BM-hMSC regulate inflammation via IL-10 in the LTZ-induced PCOS mouse model
Our data showed that BM-hMSC engraftment reverses several key PCOS-related features such as insulin resistance, increased expression of androgen synthesis genes, a pro-inflammatory milieu, and abrogated fat metabolism. Notably, insulin resistance, androgen synthesis, and fat metabolism are all correlated with inflammation (57). We explored whether the effects of BM-hMSC treatment are mediated by anti-inflammatory factors within its secretome, such as IL-10. We first analyzed ovarian Il10 gene expression in all experimental groups. Interestingly, Il10 gene expression in ovary tissue was significantly higher in BM-hMSC-treated PCOS ovaries (5.37 ± 2.72 fold) compared with untreated PCOS ovaries (1.19 ± 0.46 fold; Fig. 6a). Moreover, IL-10 receptor gene (Il10r) expression in ovary tissue was also significantly higher in the BM-hMSC-treated PCOS group (2.13 ± 0.57 fold) compared with the untreated PCOS group (0.65 ± 0.17 fold; Fig. 6b). Several reports have demonstrated an increased pro-inflammatory milieu in fat tissues of PCOS women (58) and animal models (59). We assessed the impact of intra-ovarian delivery of BM-hMSC on white gonadal fat tissue inflammatory markers using qPCR. BM-hMSC treatment significantly downregulated Il6 (0.39 ± 0.04 fold), Il1b (1.0 ± 0.41 fold), Ccl2 (0.43 ± 0.02 fold), and Cd11c (0.45 ± 0.05 fold) expression in the fat tissue of BM-hMSC-treated PCOS mice versus that of untreated PCOS mice (Fig. 6g-j). Several inflammatory regulators, such as IL-10, IFN-γ, and TIMP-2, have been found to be lower in PCOS patients compared with healthy women (42, 60-62). We tested mouse serum using an antibody-based membrane assay and found that these cytokines were significantly lower in the untreated PCOS group (IL-10: 0.50 ± 0.08 fold, INF-γ: 0.79 ± 0.05 fold, TIMP-2: 0.82 ± 0.13 fold) compared with control mice (Fig. 6c). Importantly, these cytokines were significantly increased in PCOS mice after BM-hMSC treatment (IL-10: 1.20 ± 0.09 fold, INF-γ: 1.27 ± 0.11 fold, TIMP-2: 1.62 ± 0.22 fold; Fig. 6d-f). These results suggest that intra-ovarian injection of BM-hMSC has a systemic anti-inflammatory effect in the PCOS mouse model, likely mediated by IL-10 secretion from these cells.

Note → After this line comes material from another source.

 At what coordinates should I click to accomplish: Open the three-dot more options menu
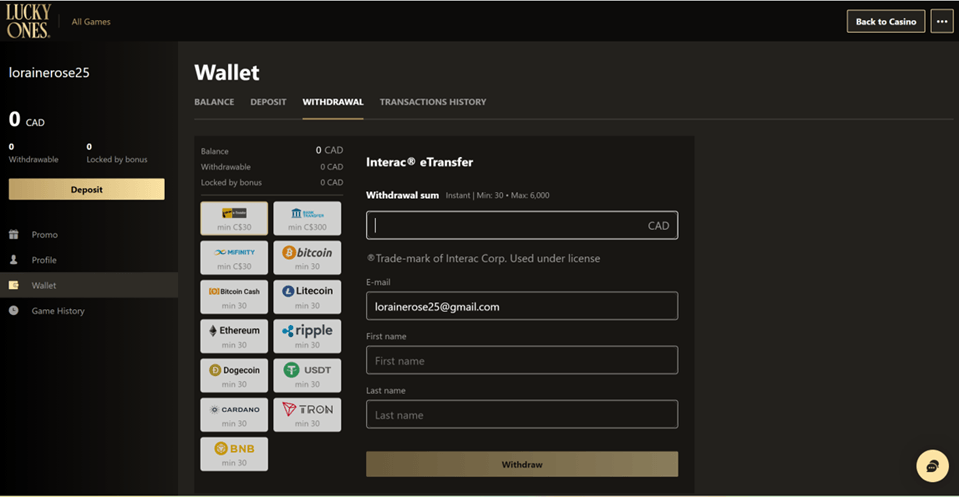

Taken together, our data suggests that intra-ovarian injection of BM-hMSC reduces inflammation by increasing the expression of anti-inflammatory mediators such as IL-10 and its receptor in the ovary, and circulating IL-10, IFN-γ, and TIMP-2 in serum, while decreasing pro-inflammatory mediators such as IL-6, IL-1β, CCL2, and CD11c gene expression in periovarian adipose tissue.